### Provided information

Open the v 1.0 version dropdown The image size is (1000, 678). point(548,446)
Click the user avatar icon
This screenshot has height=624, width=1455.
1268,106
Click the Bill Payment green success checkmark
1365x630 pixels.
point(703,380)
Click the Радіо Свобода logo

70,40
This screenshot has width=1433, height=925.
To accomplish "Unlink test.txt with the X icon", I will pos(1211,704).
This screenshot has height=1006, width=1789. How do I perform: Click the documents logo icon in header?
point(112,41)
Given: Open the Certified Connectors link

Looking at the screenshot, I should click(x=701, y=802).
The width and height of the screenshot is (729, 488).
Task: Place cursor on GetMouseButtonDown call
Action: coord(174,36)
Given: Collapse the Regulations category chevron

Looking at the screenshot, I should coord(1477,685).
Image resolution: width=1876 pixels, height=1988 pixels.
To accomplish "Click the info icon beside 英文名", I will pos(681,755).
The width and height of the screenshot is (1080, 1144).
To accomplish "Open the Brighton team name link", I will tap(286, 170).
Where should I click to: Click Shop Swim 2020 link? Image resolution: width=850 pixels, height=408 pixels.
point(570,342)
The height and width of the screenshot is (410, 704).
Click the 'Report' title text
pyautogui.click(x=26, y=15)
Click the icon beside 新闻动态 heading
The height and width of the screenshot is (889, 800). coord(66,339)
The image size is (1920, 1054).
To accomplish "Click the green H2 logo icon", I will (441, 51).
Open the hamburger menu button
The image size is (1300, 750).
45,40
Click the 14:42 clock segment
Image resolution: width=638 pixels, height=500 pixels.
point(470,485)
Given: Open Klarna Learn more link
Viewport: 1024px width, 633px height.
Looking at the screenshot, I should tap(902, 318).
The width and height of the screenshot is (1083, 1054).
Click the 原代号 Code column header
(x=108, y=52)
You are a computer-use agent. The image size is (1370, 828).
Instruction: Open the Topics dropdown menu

######

Wherever the word "dropdown" turns up in a line of the entries above, copy that line.

Open the v 1.0 version dropdown The image size is (1000, 678). point(548,446)
Instruction: Open the Topics dropdown menu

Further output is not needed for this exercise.